Objectif A → Recopiez, dans le fil de discussion sur le mod MechWarrior Living Legends, le passage qui va de « Par contre c'est » jusqu'à « de nouveau robot... ».
Objectif B → Poursuivez le fil de discussion sur le mod MechWarrior Living Legends à partir de l'endroit où il s'arrête.

Texte fourni →
# Canard PC & Canardpc.com > Nos Autres Rubriques > [Mods] Mods: MechWarrior Living Legends. Cry(sis) some more!

## ShinSH

Et encore un mod qui a attendu noël pour sortir. Je vous jure, tous incapables de sortir sans ma mère... Le cas est un peu particulier, car il s'agit d'un mod Crysis, et je ne possède pas ce dernier. Pire encore, je n'ai jamais joué à Mechwarrior, alors qu'il s'inspire ouvertement de cette série. En revanche, j'ai joué à Power Rangers sur Megadrive, mais vous vous en foutez.
 Ce n'est pas le cas de plusieurs canards sur notre forum, qui ont ouvert un sujet sur ce mod (non, pas Power Rangers...). Grâce à MetalDestroyer, véritable attaché de presse de MechWarrior Living Legends, vous pouvez vous gaver de vidéos, d'instructions, et d'aides de jeu dans le premier post du topic. Pour la peine, une vidéo in-game enregistrée par MetalDestroyer, oui, encore.

Voir la news (3 images, 1 vidéo )

----------


## alx

C'est un bel hommage aux bons vieux Mechwarrior bien 'arcore, et le boulot abattu est impressionnant.

Par contre c'est une vraie beta : y'a qu'un mode de jeu et ça plante sauvagement assez régulièrement.

Mais bon... gros robots. J'ai toujours aimé dire ça : "gros robot". Gros robot gros robot gros robot.

----------


## half

Waaaa Mechwarrior, tein dans la video de MetalDestroyer je ressentirai presque les impression de mechwarrior 2. J'avais acheté mon premier joystick pour ce jeu, je pilotais le tron au joystick avec en plus une manette des gaz, a la souris je changais l'axe du cockpit et puis au clavier les divers changemet d'arme and co.

On retrouve les mecanisme du jeux avec les degats localiser par module nous obligeant de changer d'axe de rotation si notre bras ou jambe est trop endomagé. Mais je doute que comme dans M2 l'on doive detruire les jambes pour recuperer en fin de mission de nouveaux cokpit de nouveau robot...

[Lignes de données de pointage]
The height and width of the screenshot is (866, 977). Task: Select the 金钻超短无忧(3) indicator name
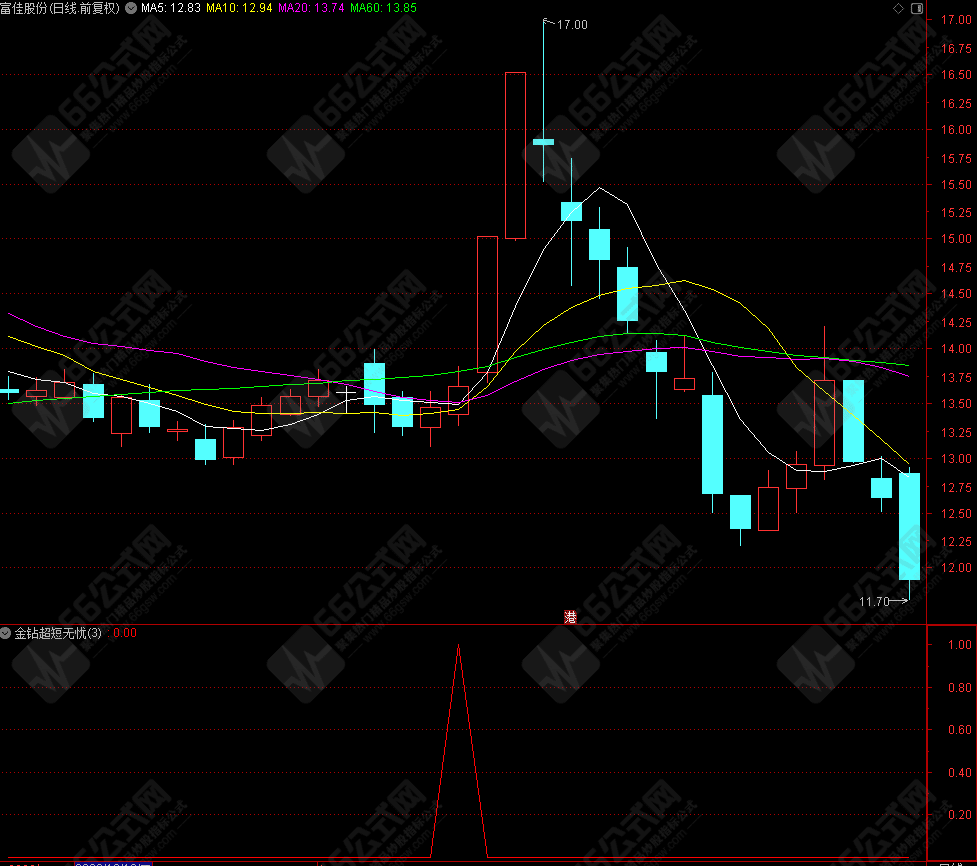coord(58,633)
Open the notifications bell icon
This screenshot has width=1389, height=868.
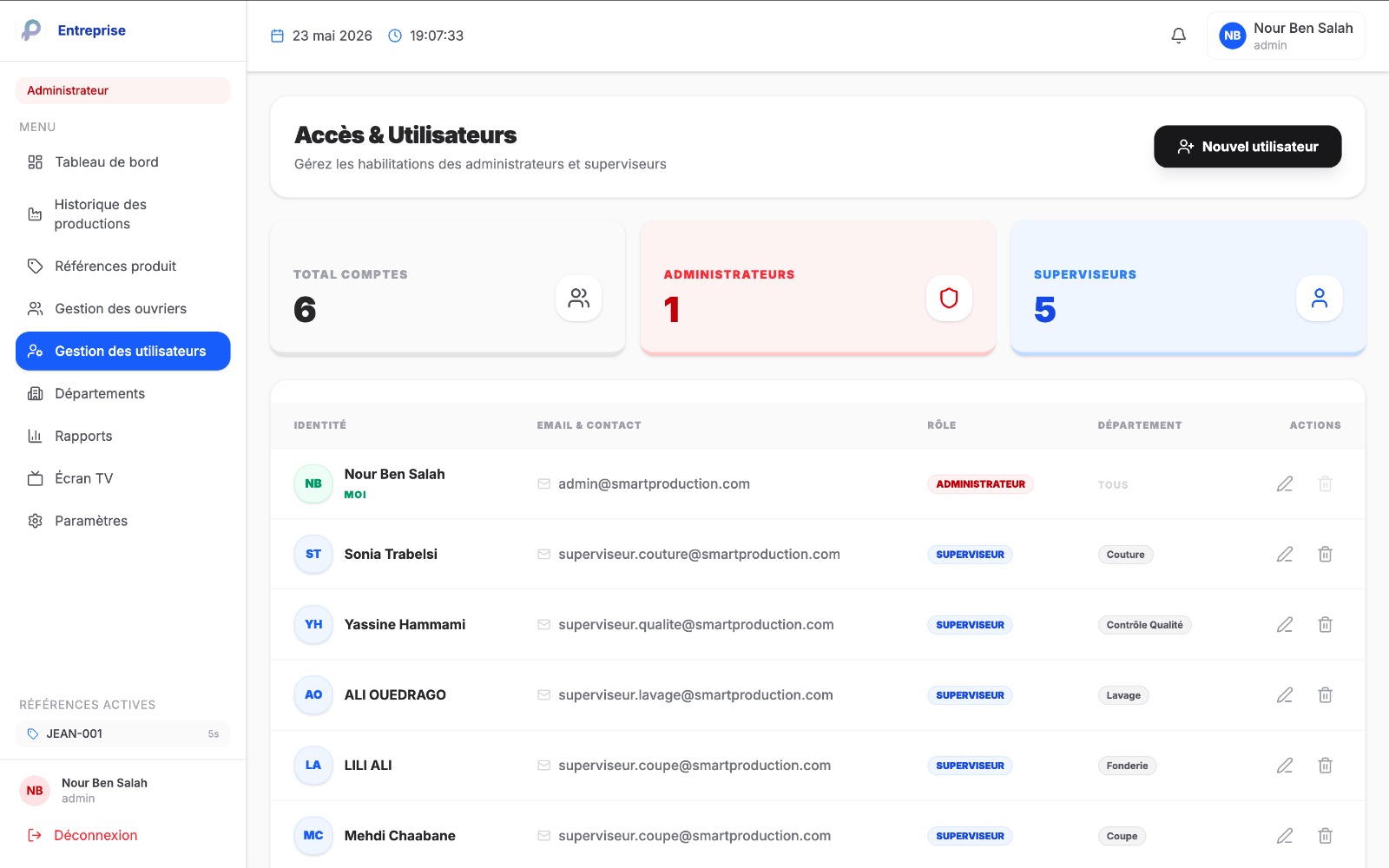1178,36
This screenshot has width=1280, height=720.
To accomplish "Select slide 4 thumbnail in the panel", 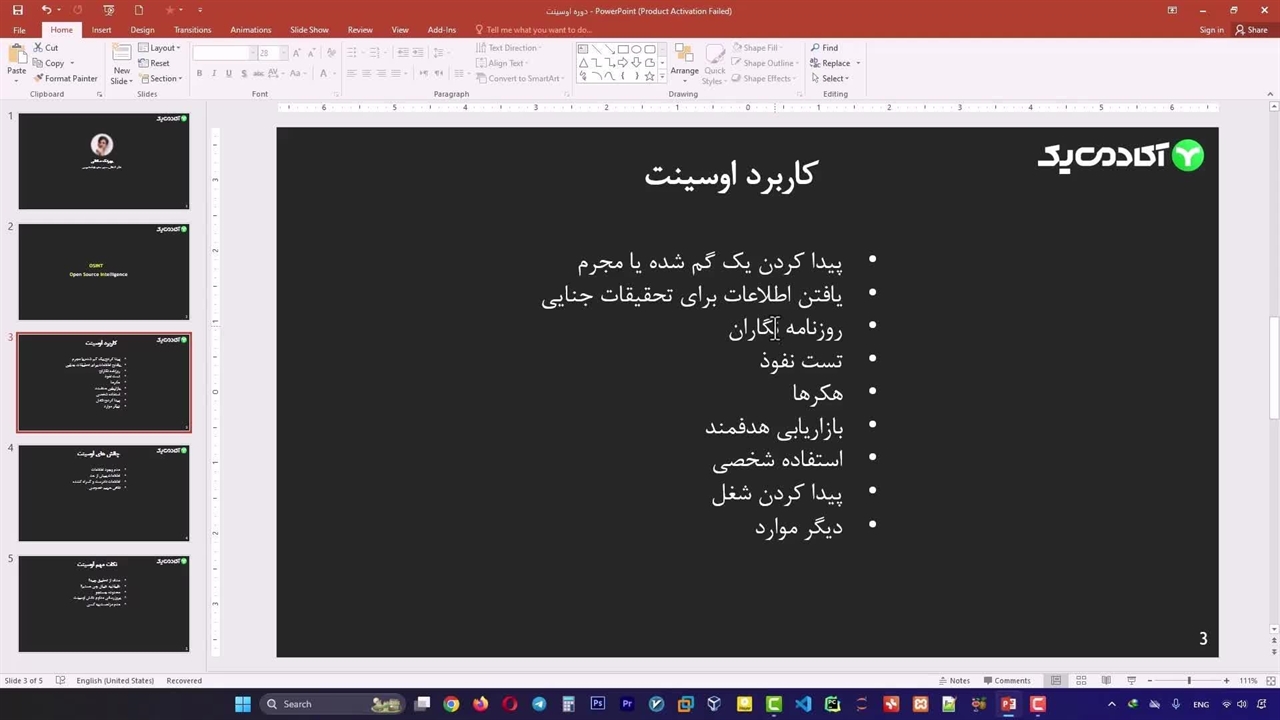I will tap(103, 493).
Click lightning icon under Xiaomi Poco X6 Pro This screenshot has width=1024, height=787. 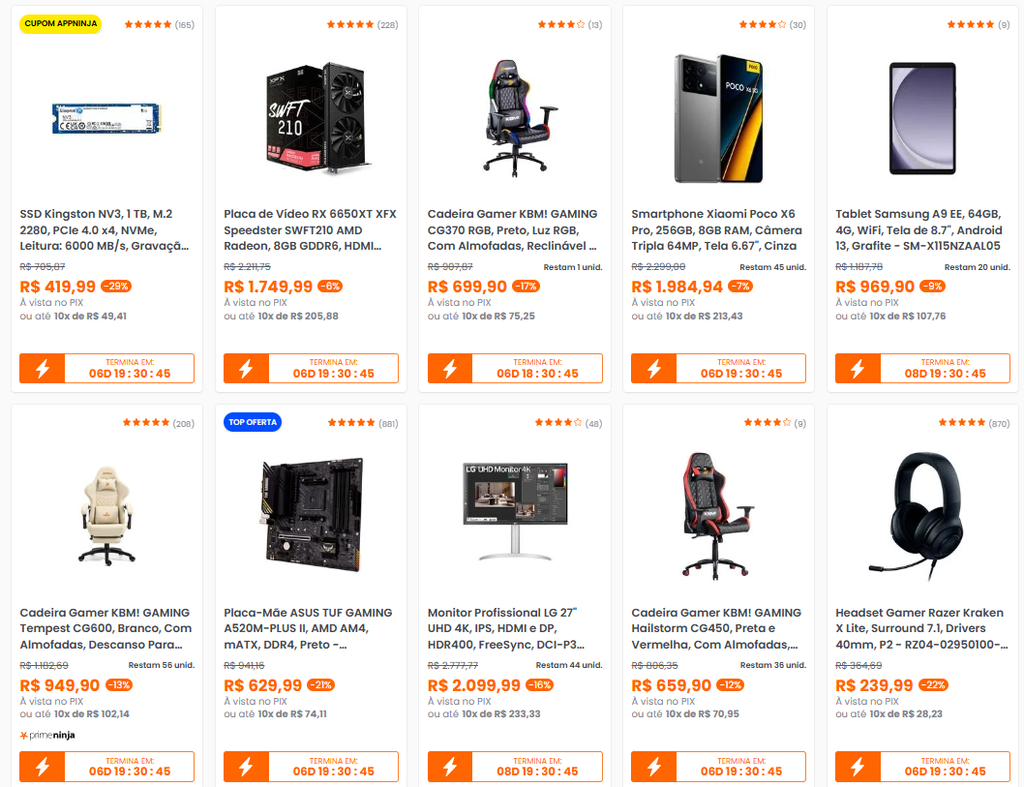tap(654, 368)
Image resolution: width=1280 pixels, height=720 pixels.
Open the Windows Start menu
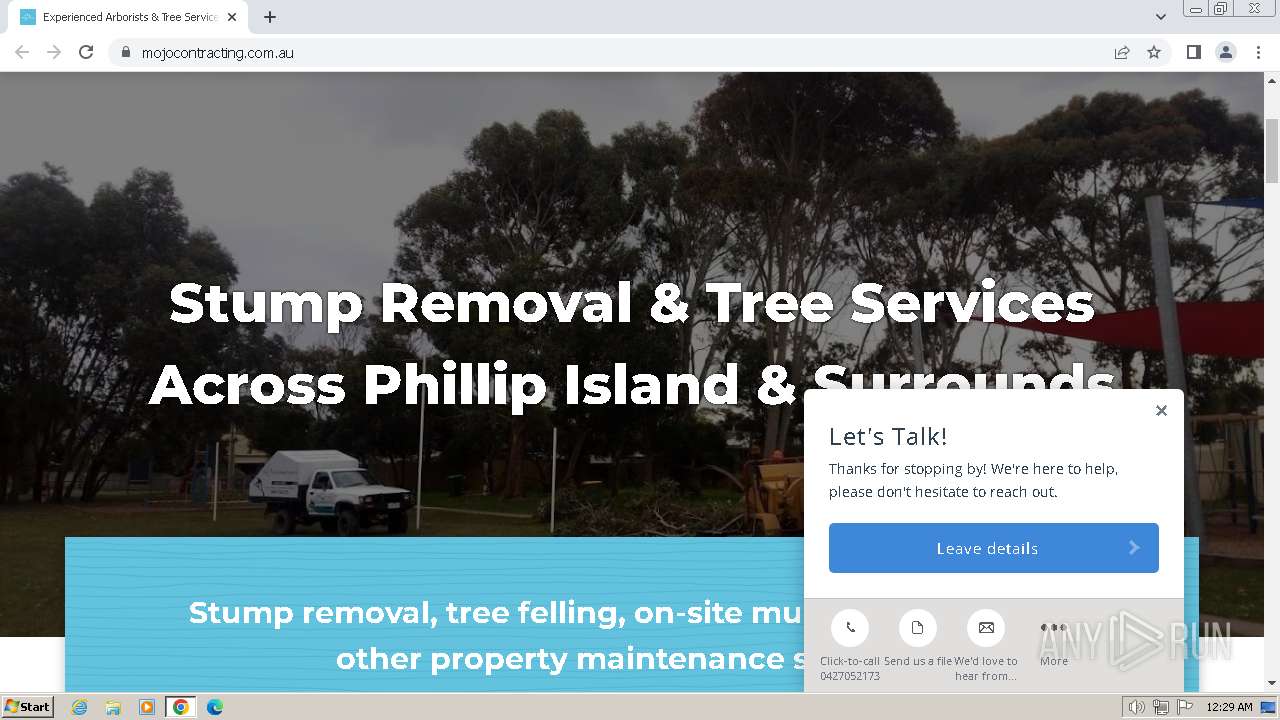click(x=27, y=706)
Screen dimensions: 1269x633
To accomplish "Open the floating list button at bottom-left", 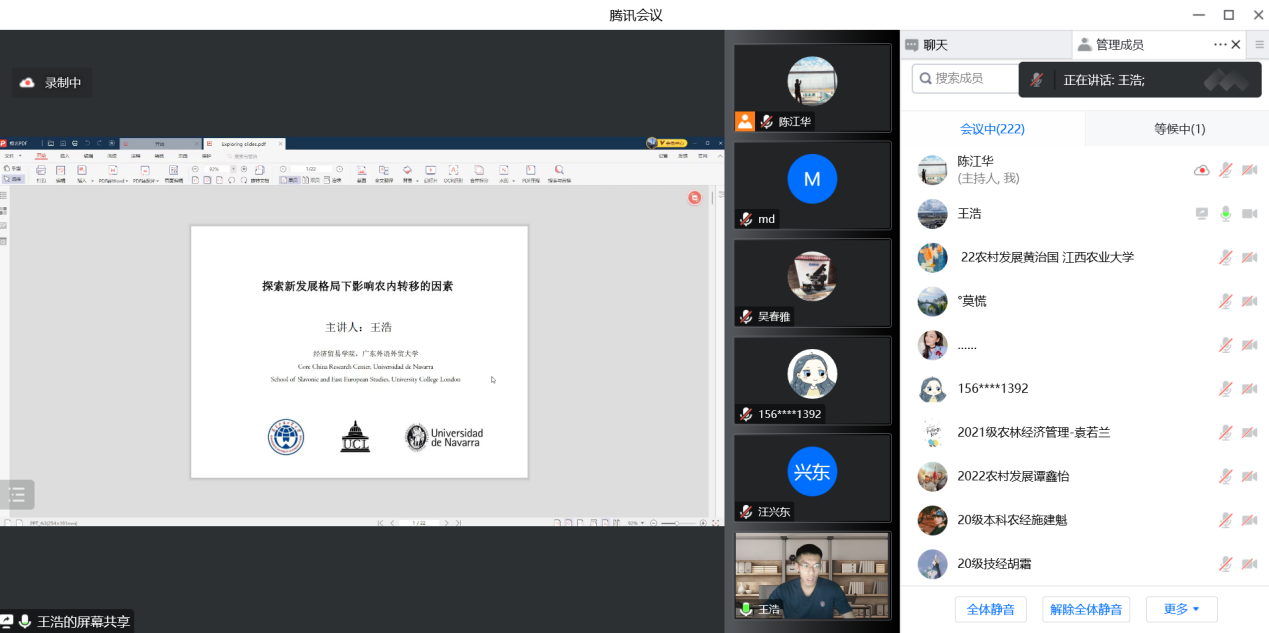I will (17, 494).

Corrigé A →
Par contre c'est une vraie beta : y'a qu'un mode de jeu et ça plante sauvagement assez régulièrement.

Mais bon... gros robots. J'ai toujours aimé dire ça : "gros robot". Gros robot gros robot gros robot.

----------


## half

Waaaa Mechwarrior, tein dans la video de MetalDestroyer je ressentirai presque les impression de mechwarrior 2. J'avais acheté mon premier joystick pour ce jeu, je pilotais le tron au joystick avec en plus une manette des gaz, a la souris je changais l'axe du cockpit et puis au clavier les divers changemet d'arme and co.

On retrouve les mecanisme du jeux avec les degats localiser par module nous obligeant de changer d'axe de rotation si notre bras ou jambe est trop endomagé. Mais je doute que comme dans M2 l'on doive detruire les jambes pour recuperer en fin de mission de nouveaux cokpit de nouveau robot...

Corrigé B →
Tien j'ai presque envie d'y rejouer !

----------


## MetalDestroyer

Les mécanismes de jeu de MWLL est identique à MechWarrior 2/4 à l'exception du salvage, de la customisation des BattleMechs (tonnage, armure, armes). MAIS, les prochaines Beta nous permettront de modifier l'armement.

----------


## Zevka

Et y a des nouvelles de la distribution gratuite prévue de Mechwarrior 4 ? (http://battletech.catalystgamelabs.c...attletech-com/)

----------


## Nilsou

Le mods a l'air vraiment sympa, la map peut être un peu grande en comparaison de la vitesse des mech (le temps pour atteindre le champ de bataille a l'air un peu grand) mais le jeux et la baston en elle même a l'air vraiment cool.

Bref, un très grand potentiel je pense, mais ne pas se presser de sortir la version finale, c'est souvent les petits détails et le paufinage finale qui fait passer un grand jeu/mods du stade de "cool" à "grand classique" 

Donc mon conseils : prenez votre temps pour le finir.

edit: glup le mod fait 1.4 Go.... ha ouais , ya du boulot d'abattu en effet.

----------


## nephyl

Vraiment un mod magnifique. Il reste plein de chose à régler mais c'est déjà un régal.

----------


## Warzlouf

Le moteur de Crysis est fabuleux, et ce mod va peut-être ma faire réinstaller ce jeu que j'ai fini depuis belles lurettes.

----------


## Ornithorix

Je vais attendre la prochaine version. J'arrete pas d'avoir des plantages-ecran bleu-reboot en pleine partie ou quand je quitte ::|:

----------


## afterburner

Putain Mechwarrior, que de souvenirs avec le 3 et 4e opus, a bord de mon Shadowcat hypergonflé a la téstostérone...De supers souvenirs, le mod a l'air de vachement bien retranscrire le feeling des jeux!

----------


## half

Mais sans la customisation ca doit etre un peu moins interessant...

----------


## Mouflon

Il est super ce mod, j'y avais passé quelques bonnes heures l'année dernière.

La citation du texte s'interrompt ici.